As well as improving patient retention, decentralisation plays a key role in widening access and improving patient enrolment. When a trial includes remote elements, potential participants are less disadvantaged by their distance from the trial site, and the decision to take part can be a much easier one.
AI in trial planning
AI has emerged as a valuable tool for improving the efficacy of patient enrolment.
AI and predictive analytics of multiple large, external data sets from different sources are an emerging use case of AI that enables trial planners to identify high priority sites to target recruitment. This allows rare disease clinical trials to more efficiently and accurately reach those who are most suitable for enrolment based on existing data.
Steady progress is being made
While it is important to celebrate the achievements of technology in the past few years in addressing some of the key barriers for rare disease patients in clinical trials and innovating the patient experience, it is equally as important to carefully evaluate each implementation and recognise where there is still the need for improvement.
For example, many new technologies being implemented in clinical trials rely on the availability of data. It is imperative, therefore, that the data patients volunteer to provide and we collect as researchers is shared and used to the largest extent possible, to advance all aspects of effective treatments and not limit its use to support the conclusions of just one trial.
We have seen that clinical trials are adapting sensibly, balancing the adoption of tools that have potential to address urgent rare disease patient needs with responsible trial practices.

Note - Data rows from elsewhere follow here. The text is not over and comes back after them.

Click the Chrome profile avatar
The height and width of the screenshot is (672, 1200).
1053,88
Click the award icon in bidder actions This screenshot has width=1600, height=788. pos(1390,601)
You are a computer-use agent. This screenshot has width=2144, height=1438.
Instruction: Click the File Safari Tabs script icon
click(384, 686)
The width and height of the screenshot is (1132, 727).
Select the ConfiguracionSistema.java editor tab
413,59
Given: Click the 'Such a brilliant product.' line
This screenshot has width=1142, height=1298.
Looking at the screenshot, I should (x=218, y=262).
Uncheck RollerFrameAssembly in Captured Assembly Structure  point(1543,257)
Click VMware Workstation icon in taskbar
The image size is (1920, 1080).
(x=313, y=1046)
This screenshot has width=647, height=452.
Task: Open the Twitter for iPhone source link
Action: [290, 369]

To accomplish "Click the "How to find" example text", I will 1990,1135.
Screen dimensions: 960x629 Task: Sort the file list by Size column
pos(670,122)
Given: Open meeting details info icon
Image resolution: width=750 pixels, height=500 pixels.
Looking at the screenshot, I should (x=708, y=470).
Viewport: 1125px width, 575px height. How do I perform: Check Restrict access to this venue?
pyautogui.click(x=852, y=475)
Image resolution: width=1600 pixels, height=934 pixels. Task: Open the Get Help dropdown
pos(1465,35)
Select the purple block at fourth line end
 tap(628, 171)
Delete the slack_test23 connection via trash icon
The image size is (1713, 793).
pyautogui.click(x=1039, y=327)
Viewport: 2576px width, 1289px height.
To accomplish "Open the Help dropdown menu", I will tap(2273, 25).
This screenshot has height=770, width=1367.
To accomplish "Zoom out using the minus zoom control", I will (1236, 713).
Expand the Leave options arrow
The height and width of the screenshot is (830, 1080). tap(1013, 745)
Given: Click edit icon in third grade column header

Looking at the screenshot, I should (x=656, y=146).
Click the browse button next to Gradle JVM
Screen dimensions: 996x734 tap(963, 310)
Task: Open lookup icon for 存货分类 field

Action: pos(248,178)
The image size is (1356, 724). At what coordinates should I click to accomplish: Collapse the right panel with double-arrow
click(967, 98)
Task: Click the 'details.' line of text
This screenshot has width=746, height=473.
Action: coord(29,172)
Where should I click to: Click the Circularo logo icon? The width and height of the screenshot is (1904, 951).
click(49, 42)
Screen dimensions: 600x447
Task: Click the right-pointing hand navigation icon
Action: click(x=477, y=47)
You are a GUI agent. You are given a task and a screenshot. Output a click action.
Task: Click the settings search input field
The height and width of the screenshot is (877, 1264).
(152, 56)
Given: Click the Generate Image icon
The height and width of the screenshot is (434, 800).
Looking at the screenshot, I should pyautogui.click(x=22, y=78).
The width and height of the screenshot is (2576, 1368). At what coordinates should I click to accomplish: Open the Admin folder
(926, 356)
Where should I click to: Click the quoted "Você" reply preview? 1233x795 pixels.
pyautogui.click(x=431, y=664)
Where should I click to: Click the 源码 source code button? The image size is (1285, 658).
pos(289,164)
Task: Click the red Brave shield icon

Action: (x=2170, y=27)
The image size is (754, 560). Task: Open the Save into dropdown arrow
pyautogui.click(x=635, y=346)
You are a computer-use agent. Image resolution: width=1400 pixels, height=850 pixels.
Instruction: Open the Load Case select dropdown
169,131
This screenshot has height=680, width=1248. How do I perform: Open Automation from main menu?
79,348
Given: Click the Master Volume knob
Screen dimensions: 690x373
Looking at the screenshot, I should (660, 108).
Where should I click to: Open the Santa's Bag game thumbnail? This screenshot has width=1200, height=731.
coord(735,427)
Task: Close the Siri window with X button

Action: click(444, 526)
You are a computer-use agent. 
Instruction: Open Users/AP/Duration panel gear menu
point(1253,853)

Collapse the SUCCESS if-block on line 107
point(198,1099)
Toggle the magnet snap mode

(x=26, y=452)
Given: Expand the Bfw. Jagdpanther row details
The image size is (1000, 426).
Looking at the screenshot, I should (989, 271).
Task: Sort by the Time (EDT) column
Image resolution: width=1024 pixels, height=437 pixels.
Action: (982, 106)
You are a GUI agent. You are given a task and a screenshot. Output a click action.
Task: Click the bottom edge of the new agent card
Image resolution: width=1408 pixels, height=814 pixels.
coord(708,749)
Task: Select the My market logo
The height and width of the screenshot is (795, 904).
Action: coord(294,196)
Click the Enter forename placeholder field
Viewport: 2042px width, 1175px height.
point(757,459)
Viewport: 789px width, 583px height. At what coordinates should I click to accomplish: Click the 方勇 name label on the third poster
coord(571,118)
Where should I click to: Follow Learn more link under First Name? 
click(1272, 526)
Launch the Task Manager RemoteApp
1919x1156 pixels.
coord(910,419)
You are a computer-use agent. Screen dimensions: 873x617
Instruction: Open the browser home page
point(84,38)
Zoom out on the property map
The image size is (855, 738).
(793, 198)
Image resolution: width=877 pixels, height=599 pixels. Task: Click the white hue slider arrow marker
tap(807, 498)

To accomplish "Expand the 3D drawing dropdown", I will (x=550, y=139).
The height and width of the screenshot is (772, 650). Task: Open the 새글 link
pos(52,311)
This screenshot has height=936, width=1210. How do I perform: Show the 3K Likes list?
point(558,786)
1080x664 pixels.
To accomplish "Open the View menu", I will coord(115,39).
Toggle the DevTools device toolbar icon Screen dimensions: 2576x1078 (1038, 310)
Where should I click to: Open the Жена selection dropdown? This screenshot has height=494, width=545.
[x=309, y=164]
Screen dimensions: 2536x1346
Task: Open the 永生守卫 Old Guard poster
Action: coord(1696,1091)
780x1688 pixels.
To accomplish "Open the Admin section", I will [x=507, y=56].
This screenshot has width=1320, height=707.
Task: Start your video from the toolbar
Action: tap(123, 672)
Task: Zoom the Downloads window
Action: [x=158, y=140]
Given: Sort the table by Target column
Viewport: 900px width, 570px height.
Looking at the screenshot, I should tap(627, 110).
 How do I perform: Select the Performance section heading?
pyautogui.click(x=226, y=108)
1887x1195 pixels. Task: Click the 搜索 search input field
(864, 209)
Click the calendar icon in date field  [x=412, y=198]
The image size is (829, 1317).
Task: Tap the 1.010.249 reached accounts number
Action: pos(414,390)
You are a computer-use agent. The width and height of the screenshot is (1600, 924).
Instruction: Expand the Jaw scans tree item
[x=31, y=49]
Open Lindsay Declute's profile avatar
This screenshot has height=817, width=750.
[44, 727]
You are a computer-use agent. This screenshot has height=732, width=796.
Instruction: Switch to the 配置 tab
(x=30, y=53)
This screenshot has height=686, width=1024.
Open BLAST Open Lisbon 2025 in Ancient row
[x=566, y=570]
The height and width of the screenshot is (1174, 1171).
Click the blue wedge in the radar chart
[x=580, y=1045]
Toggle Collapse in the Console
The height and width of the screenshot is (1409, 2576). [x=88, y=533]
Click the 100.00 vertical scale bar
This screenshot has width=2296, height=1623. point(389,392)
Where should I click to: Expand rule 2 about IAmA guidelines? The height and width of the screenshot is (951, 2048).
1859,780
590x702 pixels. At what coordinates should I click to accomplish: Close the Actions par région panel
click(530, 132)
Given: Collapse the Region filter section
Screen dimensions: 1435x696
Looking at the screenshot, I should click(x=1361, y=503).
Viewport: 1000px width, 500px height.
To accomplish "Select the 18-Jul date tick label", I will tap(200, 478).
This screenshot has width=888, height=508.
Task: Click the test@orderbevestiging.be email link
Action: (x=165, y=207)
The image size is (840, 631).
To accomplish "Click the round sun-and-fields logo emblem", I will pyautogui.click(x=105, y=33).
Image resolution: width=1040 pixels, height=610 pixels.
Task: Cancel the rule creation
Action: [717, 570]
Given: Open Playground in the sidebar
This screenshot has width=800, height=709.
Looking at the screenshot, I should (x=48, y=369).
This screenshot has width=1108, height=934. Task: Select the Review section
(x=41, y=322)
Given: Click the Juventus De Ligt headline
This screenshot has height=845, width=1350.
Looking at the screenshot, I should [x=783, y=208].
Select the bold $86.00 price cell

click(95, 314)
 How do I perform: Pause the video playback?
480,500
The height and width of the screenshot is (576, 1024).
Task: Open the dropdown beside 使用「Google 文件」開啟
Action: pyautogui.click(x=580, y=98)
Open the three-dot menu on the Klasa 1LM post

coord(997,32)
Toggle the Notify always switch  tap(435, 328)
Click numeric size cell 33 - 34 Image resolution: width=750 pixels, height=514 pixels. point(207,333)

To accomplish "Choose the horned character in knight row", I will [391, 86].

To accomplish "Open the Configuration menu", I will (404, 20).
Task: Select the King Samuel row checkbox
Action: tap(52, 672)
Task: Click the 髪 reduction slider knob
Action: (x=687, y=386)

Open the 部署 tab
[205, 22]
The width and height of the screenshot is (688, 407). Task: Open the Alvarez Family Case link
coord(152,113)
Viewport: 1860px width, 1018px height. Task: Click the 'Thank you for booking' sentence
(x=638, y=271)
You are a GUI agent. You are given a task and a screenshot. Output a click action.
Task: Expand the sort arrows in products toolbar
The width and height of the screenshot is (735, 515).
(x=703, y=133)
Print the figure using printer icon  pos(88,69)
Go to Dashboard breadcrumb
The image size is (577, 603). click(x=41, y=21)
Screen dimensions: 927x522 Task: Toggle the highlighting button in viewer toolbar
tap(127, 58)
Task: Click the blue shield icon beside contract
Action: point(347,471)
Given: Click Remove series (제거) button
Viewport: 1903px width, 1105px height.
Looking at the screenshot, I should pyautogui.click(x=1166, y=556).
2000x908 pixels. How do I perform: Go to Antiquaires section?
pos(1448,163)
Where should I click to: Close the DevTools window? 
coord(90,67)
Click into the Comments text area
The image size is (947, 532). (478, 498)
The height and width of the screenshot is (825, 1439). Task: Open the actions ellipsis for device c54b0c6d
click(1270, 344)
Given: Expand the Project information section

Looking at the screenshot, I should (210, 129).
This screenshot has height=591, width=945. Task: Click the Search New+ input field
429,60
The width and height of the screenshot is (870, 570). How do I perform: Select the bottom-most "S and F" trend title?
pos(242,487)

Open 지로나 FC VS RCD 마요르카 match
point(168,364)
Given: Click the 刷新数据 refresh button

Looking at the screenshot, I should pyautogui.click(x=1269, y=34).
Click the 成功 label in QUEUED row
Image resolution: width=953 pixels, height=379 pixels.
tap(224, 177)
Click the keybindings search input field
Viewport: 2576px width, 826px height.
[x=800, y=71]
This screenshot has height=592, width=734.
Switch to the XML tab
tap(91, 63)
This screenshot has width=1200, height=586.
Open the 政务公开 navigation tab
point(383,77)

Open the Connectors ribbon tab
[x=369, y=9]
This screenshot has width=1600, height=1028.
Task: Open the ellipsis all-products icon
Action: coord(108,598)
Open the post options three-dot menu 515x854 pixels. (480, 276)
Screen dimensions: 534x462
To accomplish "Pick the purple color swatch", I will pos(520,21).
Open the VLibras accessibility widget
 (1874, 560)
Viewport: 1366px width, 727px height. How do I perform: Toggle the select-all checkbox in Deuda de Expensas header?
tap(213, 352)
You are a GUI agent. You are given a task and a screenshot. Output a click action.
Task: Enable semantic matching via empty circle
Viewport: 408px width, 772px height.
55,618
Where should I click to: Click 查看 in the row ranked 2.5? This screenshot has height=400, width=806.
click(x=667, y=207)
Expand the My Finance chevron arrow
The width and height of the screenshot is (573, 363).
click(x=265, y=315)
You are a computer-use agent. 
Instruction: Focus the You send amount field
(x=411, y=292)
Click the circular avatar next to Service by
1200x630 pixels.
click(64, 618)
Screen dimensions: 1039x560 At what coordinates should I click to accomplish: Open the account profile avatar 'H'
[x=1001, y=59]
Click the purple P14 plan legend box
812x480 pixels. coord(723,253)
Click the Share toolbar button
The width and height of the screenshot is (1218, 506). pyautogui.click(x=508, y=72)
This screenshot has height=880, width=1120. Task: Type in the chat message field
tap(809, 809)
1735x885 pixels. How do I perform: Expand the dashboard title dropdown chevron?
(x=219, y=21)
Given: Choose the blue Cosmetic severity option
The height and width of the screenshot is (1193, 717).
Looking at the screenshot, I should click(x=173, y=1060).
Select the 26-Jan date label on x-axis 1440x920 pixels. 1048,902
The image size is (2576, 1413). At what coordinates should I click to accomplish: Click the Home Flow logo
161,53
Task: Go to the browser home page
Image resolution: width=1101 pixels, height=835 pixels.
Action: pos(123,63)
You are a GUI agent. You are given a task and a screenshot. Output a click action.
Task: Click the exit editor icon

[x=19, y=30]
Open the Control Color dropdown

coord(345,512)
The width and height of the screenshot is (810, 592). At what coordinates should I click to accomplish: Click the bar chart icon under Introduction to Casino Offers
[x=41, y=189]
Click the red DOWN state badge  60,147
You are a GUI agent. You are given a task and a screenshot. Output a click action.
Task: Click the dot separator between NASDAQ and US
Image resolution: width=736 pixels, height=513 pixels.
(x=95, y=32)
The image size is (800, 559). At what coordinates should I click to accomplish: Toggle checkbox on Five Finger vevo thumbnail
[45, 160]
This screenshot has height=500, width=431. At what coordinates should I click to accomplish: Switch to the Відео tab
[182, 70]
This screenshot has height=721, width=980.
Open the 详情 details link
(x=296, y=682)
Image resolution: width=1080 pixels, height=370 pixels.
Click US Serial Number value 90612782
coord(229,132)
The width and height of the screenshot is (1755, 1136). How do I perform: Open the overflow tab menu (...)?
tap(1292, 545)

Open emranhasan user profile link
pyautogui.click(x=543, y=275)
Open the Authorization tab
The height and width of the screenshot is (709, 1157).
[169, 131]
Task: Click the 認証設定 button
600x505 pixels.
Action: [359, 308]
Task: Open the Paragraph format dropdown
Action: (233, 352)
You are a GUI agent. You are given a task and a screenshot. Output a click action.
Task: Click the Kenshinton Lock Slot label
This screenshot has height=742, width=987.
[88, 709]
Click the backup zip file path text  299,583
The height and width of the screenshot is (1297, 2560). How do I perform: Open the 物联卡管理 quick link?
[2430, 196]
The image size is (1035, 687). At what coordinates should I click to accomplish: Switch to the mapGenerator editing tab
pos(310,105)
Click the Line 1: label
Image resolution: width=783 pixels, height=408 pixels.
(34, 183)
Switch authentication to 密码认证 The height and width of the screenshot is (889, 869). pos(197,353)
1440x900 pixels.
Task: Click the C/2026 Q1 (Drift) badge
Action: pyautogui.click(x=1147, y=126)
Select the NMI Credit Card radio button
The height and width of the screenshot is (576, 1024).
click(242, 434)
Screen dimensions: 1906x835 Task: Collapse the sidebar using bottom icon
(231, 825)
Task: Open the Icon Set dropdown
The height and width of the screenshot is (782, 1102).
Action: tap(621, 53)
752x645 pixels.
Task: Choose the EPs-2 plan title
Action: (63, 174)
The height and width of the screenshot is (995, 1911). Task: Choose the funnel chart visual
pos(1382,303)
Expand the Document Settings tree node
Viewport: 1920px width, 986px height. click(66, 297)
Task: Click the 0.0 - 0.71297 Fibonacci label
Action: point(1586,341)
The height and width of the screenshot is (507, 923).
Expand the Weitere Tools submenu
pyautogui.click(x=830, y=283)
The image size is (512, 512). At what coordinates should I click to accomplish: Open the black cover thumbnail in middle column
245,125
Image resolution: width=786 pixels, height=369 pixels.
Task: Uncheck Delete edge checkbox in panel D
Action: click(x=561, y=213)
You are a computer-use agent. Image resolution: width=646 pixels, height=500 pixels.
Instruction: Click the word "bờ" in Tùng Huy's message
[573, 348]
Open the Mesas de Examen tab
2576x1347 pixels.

As we look to next year, there is potential for both existing and new technology to revolutionise aspects of clinical trials for rare diseases. Amid the conversations around AI, it will be fascinating to see how the technology is strategically improved and integrated. We expect continued growth in SCAs in addition to new advances using predictive modelling to better design and analyse rare disease trials. It’s promising to see such an indispensable industry lead in the end-to-end digitalisation and innovation in trials for the benefit of what has historically been a sometimes overlooked population.